Until about 2020, this was a manual job — magic-wand selections in Photoshop, then careful refining around hair and soft edges. The AI models that replaced it (U-Net derivatives, MODNet, MediaPipe segmentation) are 1000× faster and usually more accurate than a hand-tracing.
Remove Background runs MediaPipe in your browser. Drop the image, click Remove, download. No upload, no account, results in 1-3 seconds.
Save it as PNG or WebP — not JPEG
This is the single most common mistake. JPEG does not support transparency. If you save a transparent image as JPEG, the encoder composites the transparent pixels onto a solid background (almost always white) and bakes that in. Open it later and the background is still white — the alpha is gone.
| Format | Supports transparency? | When to use |
|---|---|---|
| PNG | Yes (full alpha) | Default for most graphics with transparency. Universally supported. |
| WebP | Yes (full alpha, lossy or lossless) | Smaller than PNG. Use for web. |
| GIF | Yes (1-bit only) | Use only if you need GIF compatibility. Edge pixels are jagged. |
| JPEG | No | Don't use for transparent images. |
| TIFF | Yes | Use for print / archive. |
| SVG | Yes (vector, alpha implicit) | Only if your image is vector to begin with. |
Dropvert's Remove Background defaults to PNG output. If you want WebP for a smaller file, use the format dropdown — same alpha, ~40% smaller bytes.
After removing the background
Common follow-ups:
- Replace the background with a different color or image. Save the transparent PNG, then composite it over a new background in any image editor — or layer it on top of another image with Add Watermark, which works for image overlays too.
- Make it smaller. A transparent PNG can still be 5+ MB for a high-res photo. Compress Image with WebP output gives the best size-to-quality ratio for transparent images.
- Use it as a stamp or sticker. Now that the background is gone, you can drop the cutout on top of any other image without a visible border.
When background removal doesn't work well
The AI gets confused on:
- Hair against a busy background. Wisps and strands are the hardest case. Most modern models handle them better than older ones, but expect occasional cleanup.
- Glass, ice, water. Translucent objects don't have a clean "fore / back" boundary. The model has to guess where the boundary is, and usually picks the outer edge — which leaves the translucency baked in.
- Subjects that match the background color.
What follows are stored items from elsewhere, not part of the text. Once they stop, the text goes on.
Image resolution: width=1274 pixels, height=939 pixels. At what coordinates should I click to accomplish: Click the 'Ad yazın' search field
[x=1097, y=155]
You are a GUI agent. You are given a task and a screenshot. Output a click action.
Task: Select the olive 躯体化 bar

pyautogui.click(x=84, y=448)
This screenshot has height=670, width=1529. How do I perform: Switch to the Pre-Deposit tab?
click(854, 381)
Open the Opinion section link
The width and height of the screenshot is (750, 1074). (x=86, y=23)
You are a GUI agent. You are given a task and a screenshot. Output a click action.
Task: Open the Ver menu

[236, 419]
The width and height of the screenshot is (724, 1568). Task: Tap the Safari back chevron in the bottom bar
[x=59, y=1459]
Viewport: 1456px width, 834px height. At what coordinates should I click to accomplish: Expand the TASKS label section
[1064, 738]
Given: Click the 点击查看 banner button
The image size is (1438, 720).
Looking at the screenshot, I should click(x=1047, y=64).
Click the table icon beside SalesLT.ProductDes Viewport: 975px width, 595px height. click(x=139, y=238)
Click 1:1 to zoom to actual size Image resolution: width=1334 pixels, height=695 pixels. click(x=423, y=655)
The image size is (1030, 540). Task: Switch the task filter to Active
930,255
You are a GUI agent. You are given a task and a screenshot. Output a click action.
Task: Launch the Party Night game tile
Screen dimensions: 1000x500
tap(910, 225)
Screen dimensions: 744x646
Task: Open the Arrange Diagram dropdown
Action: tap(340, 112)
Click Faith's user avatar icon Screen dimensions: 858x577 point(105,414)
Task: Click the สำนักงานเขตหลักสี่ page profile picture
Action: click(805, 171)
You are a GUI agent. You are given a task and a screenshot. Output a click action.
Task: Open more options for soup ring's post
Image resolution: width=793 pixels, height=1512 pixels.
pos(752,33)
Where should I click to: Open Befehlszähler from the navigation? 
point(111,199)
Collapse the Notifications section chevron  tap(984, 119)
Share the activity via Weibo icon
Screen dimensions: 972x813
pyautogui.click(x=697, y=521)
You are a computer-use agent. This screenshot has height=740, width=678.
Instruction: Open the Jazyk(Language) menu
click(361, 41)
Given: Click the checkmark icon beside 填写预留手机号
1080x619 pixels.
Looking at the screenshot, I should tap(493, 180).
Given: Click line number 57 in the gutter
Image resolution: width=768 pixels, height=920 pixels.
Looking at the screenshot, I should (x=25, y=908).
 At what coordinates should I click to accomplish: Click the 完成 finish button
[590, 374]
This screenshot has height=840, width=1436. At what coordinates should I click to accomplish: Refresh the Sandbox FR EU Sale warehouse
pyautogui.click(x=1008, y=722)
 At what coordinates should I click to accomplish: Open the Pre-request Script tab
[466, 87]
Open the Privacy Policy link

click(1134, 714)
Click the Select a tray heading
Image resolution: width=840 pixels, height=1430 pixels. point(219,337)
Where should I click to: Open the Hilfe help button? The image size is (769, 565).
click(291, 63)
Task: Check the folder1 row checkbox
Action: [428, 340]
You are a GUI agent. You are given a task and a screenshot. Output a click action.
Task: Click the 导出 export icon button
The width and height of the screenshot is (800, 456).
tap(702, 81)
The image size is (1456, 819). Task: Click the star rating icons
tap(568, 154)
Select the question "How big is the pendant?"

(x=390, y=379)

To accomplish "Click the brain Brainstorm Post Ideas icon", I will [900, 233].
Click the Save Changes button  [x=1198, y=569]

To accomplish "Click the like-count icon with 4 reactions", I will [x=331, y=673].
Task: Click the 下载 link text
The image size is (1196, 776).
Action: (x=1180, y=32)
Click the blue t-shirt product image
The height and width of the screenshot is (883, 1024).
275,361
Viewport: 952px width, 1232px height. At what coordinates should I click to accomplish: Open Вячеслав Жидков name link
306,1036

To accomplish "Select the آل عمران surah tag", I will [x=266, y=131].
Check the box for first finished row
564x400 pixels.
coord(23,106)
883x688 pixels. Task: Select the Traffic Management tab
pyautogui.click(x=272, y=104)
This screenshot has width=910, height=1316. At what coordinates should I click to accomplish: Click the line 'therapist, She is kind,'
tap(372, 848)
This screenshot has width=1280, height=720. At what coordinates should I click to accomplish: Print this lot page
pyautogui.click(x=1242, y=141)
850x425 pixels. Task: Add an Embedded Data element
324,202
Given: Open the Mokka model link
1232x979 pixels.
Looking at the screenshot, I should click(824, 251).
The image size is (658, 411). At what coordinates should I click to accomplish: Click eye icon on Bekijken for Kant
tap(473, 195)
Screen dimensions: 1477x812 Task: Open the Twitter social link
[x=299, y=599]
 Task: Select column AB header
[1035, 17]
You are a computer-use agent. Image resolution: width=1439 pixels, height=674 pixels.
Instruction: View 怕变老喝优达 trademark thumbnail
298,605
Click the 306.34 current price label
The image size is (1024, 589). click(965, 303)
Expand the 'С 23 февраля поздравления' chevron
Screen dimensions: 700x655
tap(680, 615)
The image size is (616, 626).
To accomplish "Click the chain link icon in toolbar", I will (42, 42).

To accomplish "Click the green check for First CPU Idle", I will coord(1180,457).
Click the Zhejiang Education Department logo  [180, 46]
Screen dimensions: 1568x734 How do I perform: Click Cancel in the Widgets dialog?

A white shirt against a white wall is genuinely ambiguous; even a human would have to guess.
For these cases, the workflow is: run the AI, then manually paint corrections. Dropvert's tool doesn't expose a manual-paint mode for background removal in v1 — for hard cases, GIMP or Photoshop's hair-selection tools are still better.
FAQ
Why does my transparent PNG show a white background when I open it? Some default image viewers (especially on Windows) render transparent areas as white. The image is correct — open it in a browser or in any decent image viewer (IrfanView, GIMP, Photoshop) to confirm. The transparency is also preserved when you embed the image in a webpage or document.
Can I make a JPEG transparent? Not directly. Convert the JPEG to PNG first (Convert JPEG to PNG), then remove the background and save the PNG. The "transparent JPEG" trap above is what bites people who skip the format conversion.
How is this different from a green screen? Green screen removal uses colour-keying against a uniform background — fast and exact, but you have to set up the green screen. AI removal works on any image — slower and slightly less precise on edges, but no setup needed.